*EXERCISE OBJECTIVE:* Transcribe the complete listing exactly.
DATA UNDER STUDY START
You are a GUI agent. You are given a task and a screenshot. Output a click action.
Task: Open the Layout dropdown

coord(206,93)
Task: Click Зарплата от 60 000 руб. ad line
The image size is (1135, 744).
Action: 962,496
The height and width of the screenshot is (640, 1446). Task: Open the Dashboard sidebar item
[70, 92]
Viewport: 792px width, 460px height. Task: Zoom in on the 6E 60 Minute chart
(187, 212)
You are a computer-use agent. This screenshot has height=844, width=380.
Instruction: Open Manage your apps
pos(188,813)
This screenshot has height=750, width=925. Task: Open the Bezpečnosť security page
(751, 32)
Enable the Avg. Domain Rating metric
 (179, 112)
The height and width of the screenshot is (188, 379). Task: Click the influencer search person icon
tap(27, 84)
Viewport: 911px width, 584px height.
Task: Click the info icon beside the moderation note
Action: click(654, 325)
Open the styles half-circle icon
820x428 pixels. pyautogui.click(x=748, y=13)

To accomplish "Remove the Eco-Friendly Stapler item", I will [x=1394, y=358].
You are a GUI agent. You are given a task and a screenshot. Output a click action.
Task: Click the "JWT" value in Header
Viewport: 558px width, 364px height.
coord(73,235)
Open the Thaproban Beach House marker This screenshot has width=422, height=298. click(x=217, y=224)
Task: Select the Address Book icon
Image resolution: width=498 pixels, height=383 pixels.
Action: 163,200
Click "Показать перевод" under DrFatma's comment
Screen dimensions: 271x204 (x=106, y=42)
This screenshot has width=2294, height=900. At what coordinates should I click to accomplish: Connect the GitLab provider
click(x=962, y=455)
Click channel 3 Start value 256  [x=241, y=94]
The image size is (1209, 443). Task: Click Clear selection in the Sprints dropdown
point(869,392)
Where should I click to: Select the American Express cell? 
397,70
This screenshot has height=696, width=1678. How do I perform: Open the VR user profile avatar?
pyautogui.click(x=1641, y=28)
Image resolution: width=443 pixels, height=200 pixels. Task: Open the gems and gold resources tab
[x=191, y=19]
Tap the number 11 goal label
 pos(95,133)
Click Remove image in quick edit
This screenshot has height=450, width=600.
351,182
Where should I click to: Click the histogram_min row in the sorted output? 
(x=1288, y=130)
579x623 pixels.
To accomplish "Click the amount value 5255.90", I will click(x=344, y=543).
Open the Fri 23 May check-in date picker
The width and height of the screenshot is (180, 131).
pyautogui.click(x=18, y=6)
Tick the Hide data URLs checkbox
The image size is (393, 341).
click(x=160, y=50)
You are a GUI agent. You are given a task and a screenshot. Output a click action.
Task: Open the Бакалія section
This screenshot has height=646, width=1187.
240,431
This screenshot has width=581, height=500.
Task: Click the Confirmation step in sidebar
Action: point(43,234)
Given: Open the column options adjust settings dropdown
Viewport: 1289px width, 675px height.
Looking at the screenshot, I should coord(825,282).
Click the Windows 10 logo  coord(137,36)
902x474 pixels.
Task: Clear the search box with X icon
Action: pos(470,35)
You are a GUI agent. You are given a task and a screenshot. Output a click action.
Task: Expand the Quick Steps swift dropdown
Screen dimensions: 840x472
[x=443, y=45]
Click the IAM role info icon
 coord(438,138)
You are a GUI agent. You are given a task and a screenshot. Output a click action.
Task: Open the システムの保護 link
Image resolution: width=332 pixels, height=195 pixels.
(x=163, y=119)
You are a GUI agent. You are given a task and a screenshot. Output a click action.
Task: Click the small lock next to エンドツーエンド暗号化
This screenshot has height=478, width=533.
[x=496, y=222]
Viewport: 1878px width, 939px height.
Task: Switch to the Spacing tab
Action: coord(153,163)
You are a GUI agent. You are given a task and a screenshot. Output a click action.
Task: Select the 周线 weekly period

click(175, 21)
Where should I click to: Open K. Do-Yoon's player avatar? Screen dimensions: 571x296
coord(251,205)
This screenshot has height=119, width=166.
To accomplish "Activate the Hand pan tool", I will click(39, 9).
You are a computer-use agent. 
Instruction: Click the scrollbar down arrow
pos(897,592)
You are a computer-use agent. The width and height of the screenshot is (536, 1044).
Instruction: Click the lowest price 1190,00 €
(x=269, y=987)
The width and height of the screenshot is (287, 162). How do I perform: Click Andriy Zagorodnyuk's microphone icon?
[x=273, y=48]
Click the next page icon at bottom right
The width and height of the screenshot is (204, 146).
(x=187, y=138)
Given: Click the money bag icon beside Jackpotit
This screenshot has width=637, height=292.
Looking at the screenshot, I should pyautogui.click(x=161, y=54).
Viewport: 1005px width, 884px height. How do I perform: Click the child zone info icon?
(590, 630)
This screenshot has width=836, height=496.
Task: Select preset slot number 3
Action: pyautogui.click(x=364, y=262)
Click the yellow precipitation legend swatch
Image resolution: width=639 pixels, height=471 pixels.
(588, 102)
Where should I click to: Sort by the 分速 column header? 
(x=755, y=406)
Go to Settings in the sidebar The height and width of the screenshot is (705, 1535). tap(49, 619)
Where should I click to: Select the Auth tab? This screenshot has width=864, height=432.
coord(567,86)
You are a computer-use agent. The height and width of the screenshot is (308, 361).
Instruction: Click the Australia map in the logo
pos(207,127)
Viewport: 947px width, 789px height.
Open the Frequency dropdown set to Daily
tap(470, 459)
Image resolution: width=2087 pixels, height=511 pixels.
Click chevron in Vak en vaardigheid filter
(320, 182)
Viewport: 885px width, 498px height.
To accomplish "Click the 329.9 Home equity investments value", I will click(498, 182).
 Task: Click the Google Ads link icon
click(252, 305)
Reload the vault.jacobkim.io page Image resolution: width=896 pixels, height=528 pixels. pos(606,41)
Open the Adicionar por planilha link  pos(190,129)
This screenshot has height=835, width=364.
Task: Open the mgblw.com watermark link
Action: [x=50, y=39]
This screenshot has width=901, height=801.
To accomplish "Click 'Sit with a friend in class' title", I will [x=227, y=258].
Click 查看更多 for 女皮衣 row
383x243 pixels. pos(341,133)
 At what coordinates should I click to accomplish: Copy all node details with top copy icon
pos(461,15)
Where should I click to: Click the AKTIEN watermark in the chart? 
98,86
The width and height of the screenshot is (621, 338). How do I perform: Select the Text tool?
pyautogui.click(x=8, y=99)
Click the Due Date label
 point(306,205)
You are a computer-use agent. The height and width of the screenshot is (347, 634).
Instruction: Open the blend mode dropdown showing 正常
DATA UNDER STUDY END
*COMPLETED EXERCISE:*
You are a GUI agent. You are given a task and a screenshot. Output a click action.
Task: Open the Layout dropdown

coord(206,93)
Task: Click Зарплата от 60 000 руб. ad line
The image size is (1135, 744).
Action: 962,496
The height and width of the screenshot is (640, 1446). Task: Open the Dashboard sidebar item
[70, 92]
Viewport: 792px width, 460px height. Task: Zoom in on the 6E 60 Minute chart
(187, 212)
You are a computer-use agent. This screenshot has height=844, width=380.
Instruction: Open Manage your apps
pos(188,813)
This screenshot has height=750, width=925. Task: Open the Bezpečnosť security page
(751, 32)
Enable the Avg. Domain Rating metric
 (179, 112)
The height and width of the screenshot is (188, 379). Task: Click the influencer search person icon
tap(27, 84)
Viewport: 911px width, 584px height.
Task: Click the info icon beside the moderation note
Action: click(654, 325)
Open the styles half-circle icon
820x428 pixels. pyautogui.click(x=748, y=13)

To accomplish "Remove the Eco-Friendly Stapler item", I will [x=1394, y=358].
You are a GUI agent. You are given a task and a screenshot. Output a click action.
Task: Click the "JWT" value in Header
Viewport: 558px width, 364px height.
coord(73,235)
Open the Thaproban Beach House marker This screenshot has width=422, height=298. click(x=217, y=224)
Task: Select the Address Book icon
Image resolution: width=498 pixels, height=383 pixels.
Action: 163,200
Click "Показать перевод" under DrFatma's comment
Screen dimensions: 271x204 (x=106, y=42)
This screenshot has width=2294, height=900. At what coordinates should I click to accomplish: Connect the GitLab provider
click(x=962, y=455)
Click channel 3 Start value 256  [x=241, y=94]
The image size is (1209, 443). Task: Click Clear selection in the Sprints dropdown
point(869,392)
Where should I click to: Select the American Express cell? 
397,70
This screenshot has height=696, width=1678. How do I perform: Open the VR user profile avatar?
pyautogui.click(x=1641, y=28)
Image resolution: width=443 pixels, height=200 pixels. Task: Open the gems and gold resources tab
[x=191, y=19]
Tap the number 11 goal label
 pos(95,133)
Click Remove image in quick edit
This screenshot has height=450, width=600.
351,182
Where should I click to: Click the histogram_min row in the sorted output? 
(x=1288, y=130)
579x623 pixels.
To accomplish "Click the amount value 5255.90", I will click(x=344, y=543).
Open the Fri 23 May check-in date picker
The width and height of the screenshot is (180, 131).
pyautogui.click(x=18, y=6)
Tick the Hide data URLs checkbox
The image size is (393, 341).
click(x=160, y=50)
You are a GUI agent. You are given a task and a screenshot. Output a click action.
Task: Open the Бакалія section
This screenshot has height=646, width=1187.
240,431
This screenshot has width=581, height=500.
Task: Click the Confirmation step in sidebar
Action: point(43,234)
Given: Open the column options adjust settings dropdown
Viewport: 1289px width, 675px height.
Looking at the screenshot, I should coord(825,282).
Click the Windows 10 logo  coord(137,36)
902x474 pixels.
Task: Clear the search box with X icon
Action: pos(470,35)
You are a GUI agent. You are given a task and a screenshot. Output a click action.
Task: Expand the Quick Steps swift dropdown
Screen dimensions: 840x472
[x=443, y=45]
Click the IAM role info icon
 coord(438,138)
You are a GUI agent. You are given a task and a screenshot. Output a click action.
Task: Open the システムの保護 link
Image resolution: width=332 pixels, height=195 pixels.
(x=163, y=119)
You are a GUI agent. You are given a task and a screenshot. Output a click action.
Task: Click the small lock next to エンドツーエンド暗号化
This screenshot has height=478, width=533.
[x=496, y=222]
Viewport: 1878px width, 939px height.
Task: Switch to the Spacing tab
Action: coord(153,163)
You are a GUI agent. You are given a task and a screenshot. Output a click action.
Task: Select the 周线 weekly period

click(175, 21)
Where should I click to: Open K. Do-Yoon's player avatar? Screen dimensions: 571x296
coord(251,205)
This screenshot has height=119, width=166.
To accomplish "Activate the Hand pan tool", I will click(39, 9).
You are a computer-use agent. 
Instruction: Click the scrollbar down arrow
pos(897,592)
You are a computer-use agent. The width and height of the screenshot is (536, 1044).
Instruction: Click the lowest price 1190,00 €
(x=269, y=987)
The width and height of the screenshot is (287, 162). How do I perform: Click Andriy Zagorodnyuk's microphone icon?
[x=273, y=48]
Click the next page icon at bottom right
The width and height of the screenshot is (204, 146).
(x=187, y=138)
Given: Click the money bag icon beside Jackpotit
This screenshot has width=637, height=292.
Looking at the screenshot, I should pyautogui.click(x=161, y=54).
Viewport: 1005px width, 884px height. How do I perform: Click the child zone info icon?
(590, 630)
This screenshot has width=836, height=496.
Task: Select preset slot number 3
Action: pyautogui.click(x=364, y=262)
Click the yellow precipitation legend swatch
Image resolution: width=639 pixels, height=471 pixels.
(588, 102)
Where should I click to: Sort by the 分速 column header? 
(x=755, y=406)
Go to Settings in the sidebar The height and width of the screenshot is (705, 1535). tap(49, 619)
Where should I click to: Select the Auth tab? This screenshot has width=864, height=432.
coord(567,86)
You are a computer-use agent. The height and width of the screenshot is (308, 361).
Instruction: Click the Australia map in the logo
pos(207,127)
Viewport: 947px width, 789px height.
Open the Frequency dropdown set to Daily
tap(470, 459)
Image resolution: width=2087 pixels, height=511 pixels.
Click chevron in Vak en vaardigheid filter
(320, 182)
Viewport: 885px width, 498px height.
To accomplish "Click the 329.9 Home equity investments value", I will click(498, 182).
 Task: Click the Google Ads link icon
click(252, 305)
Reload the vault.jacobkim.io page Image resolution: width=896 pixels, height=528 pixels. pos(606,41)
Open the Adicionar por planilha link  pos(190,129)
This screenshot has height=835, width=364.
Task: Open the mgblw.com watermark link
Action: [x=50, y=39]
This screenshot has width=901, height=801.
To accomplish "Click 'Sit with a friend in class' title", I will [x=227, y=258].
Click 查看更多 for 女皮衣 row
383x243 pixels. pos(341,133)
 At what coordinates should I click to accomplish: Copy all node details with top copy icon
pos(461,15)
Where should I click to: Click the AKTIEN watermark in the chart? 
98,86
The width and height of the screenshot is (621, 338). How do I perform: Select the Text tool?
pyautogui.click(x=8, y=99)
Click the Due Date label
 point(306,205)
You are a computer-use agent. The height and width of the screenshot is (347, 634).
Instruction: Open the blend mode dropdown showing 正常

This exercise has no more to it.